The Namesake (2006) 6/10
Ashoke Ganguli (Irfan Khan), a Bengali professor living in New York, marries Ashima (Tabu) and brings her to the United States in 1974. Their American-born son Gogol (Kal Penn) struggles between his family’s traditionalism and his desire to assimilate. Directed by Mira Nair.

The Namesake is a movie struggling to find itself. Although I haven’t read the novel, and so have no idea how close it is to its source, it feels like a movie trying to slavishly follow a novel’s plot and pacing. It has a novels way of rising and falling around events, without a clear flow of character or narrative arc. I wanted to take it apart, shake off the loose pieces, and put it back together with a more sound structure. Almost everything about the movie is appealing except its inability to tell a story.

This is the sort of movie I see all the time and don’t bother to write a full review of. (After all, most weeks I see two or three movies and only review one here.) But it has some very good qualities that are worth discussing. First, of course, is the modern immigrant experience; arriving not on Ellis Island but at JFK International Airport, treated symbolically (if clumsily) in the movie as a sort of waystation; each time the Ganguli family passes through JFK they pass between worlds; between states of being. Ashoke and Ashima are always aliens in their adopted country, their traditions don’t fit in. And looking at it, you can certainly see how most of our traditions didn’t fit in at one point, and how the first generation born here struggled with a foot in each world.

There’s a fascinating anti-feminist feminist component about The Namesake. I realize that sounds contradictory, so hang in there.

In the course of the movie, there are two women in Gogol’s life. They are incredibly poorly-written characters, stereotypes of Evil Feminists or Evil Modernism or something else Evil and Female. Their evils are variously independence, informality, premarital sex, wearing short skirts, and disrespecting tradition. The feeling at the end of the movie, when the family comes to a particular sort of resolution but the Evil Women are cast aside, is of misogyny.

Rethinking my position involves spoilers about the end. Continue at your own risk.

Upon some consideration, I began to see that I was viewing The Namesake entirely from my American point of view. I started to think about the mother. Ashima was in training as a singer at the beginning of the movie. At the end, having fulfilled her duties as a wife and mother—her children married or engaged, her husband’s ashes given to the Ganges—she prepares to return to India and her guru to pick up her training where she left off.
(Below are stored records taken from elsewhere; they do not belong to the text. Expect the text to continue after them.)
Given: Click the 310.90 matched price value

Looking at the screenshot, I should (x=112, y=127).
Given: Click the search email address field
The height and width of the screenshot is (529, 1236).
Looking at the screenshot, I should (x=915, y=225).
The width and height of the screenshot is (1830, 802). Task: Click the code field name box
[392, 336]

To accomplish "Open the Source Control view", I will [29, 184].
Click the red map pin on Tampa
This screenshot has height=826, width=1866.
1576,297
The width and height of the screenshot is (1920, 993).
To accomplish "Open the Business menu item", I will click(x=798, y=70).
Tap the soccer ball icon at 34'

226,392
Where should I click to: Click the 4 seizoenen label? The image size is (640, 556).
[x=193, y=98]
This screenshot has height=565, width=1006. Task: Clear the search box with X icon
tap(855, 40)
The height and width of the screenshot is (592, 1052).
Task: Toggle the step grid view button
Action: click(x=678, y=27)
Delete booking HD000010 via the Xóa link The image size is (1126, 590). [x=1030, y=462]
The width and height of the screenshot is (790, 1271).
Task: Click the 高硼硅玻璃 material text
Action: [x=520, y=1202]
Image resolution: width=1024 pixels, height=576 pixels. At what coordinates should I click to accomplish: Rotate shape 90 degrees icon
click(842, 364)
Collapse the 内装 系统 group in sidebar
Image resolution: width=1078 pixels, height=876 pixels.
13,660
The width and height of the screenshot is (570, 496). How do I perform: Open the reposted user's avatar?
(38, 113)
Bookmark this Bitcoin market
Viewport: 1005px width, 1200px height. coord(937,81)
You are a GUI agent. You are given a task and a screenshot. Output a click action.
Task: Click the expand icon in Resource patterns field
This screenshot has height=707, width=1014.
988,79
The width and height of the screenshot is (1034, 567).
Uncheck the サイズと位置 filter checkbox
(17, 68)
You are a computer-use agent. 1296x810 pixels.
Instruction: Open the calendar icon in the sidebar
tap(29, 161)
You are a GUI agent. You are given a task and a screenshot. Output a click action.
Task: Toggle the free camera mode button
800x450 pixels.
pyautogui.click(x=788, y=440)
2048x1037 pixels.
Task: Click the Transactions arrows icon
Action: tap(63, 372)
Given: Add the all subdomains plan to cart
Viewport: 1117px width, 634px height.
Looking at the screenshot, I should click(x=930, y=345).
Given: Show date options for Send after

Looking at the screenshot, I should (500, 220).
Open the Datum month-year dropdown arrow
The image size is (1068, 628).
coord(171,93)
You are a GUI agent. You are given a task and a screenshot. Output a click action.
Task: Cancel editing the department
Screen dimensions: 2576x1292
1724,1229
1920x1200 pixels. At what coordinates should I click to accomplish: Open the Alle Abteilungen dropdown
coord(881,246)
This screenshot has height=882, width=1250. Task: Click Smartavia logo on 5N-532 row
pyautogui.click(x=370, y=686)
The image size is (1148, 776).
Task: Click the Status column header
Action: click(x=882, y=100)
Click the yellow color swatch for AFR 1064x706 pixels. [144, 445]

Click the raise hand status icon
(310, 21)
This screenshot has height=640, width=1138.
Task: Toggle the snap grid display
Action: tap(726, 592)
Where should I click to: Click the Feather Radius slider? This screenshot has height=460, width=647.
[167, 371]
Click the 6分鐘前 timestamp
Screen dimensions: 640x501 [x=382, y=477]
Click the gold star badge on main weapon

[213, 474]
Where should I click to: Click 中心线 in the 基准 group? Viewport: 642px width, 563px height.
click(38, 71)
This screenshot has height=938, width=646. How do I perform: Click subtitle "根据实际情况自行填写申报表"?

Here’s what’s interesting: In Hinduism, there is the concept of the dharma of the householder. A man is expected to fulfil his dharma; the social obligations that are also his spiritual duties, and these include marrying, having children; being a husband, father, wage-earner, and householder. Once his dharma is fulfilled, in old age he can enter into another phase of life, renouncing his household and seeking after spiritual matters. Although there is self-denial in this next phase (celibacy, fasting, etc.), it is a kind of selfishness; after you’ve finished looking after your family you can look after yourself (spiritually). But this retirement phase of life belongs exclusively to men. Women continue to maintain the house while the men become wandering ascetics. From the point of view of traditional Hinduism, Ashima’s decision to leave the country where her children reside and return to her own life path is a feminist one; she is seeking the self-fulfillment normally accorded exclusively to men.

Gogol’s younger sister Sonia is a minor character, given very little real flesh in the movie. But significantly to my point, at the end of the film, she is engaged to a non-Indian, and her mother approves. What seems to be happening is a kind of weighing of different forms of modernity. Sonia can marry outside of Hinduism, and that’s okay, but she must fulfill the householder portion of her dharma, because not to do so is not okay. Each character seems to be a kind of lens through which to view assimilation. The movie is, in fact, willing to be feminist to the same degree that it’s willing to let its male characters move past traditional roles—only somewhat. Still, despite having a male star, it seems in some ways more concerned with women’s roles and the problems Hindu women face, as embodied by Ashima.

Anyway, this isn’t much of a movie review. I didn’t like the movie, which is a shame, because it had some strong ideas and performances. But it was fascinating, to me, to unpack its apparent sexism and see it through a different cultural lens.

2 comments

  1. actually, when Hindu women are widowed, their lives greatly resemble those of wandering ascetics (and not by choice either). they cannot remarry, cannot own beautiful things and are often dumped in holy cities such as Varanasi to live as renunciates off the alms of others.

    a beautiful and sad movie that illustrates this is “Water.”

  2. deblipp says:

    I’ve seen Water, and I thought I reviewed it here, although a quick look doesn’t turn it up. But Ashima doesn’t become a renunciate with a miserable life. Rather, she uses being widowed as an opportunity to return to the studies she loved as an unmarried woman, and to seek after fulfillment.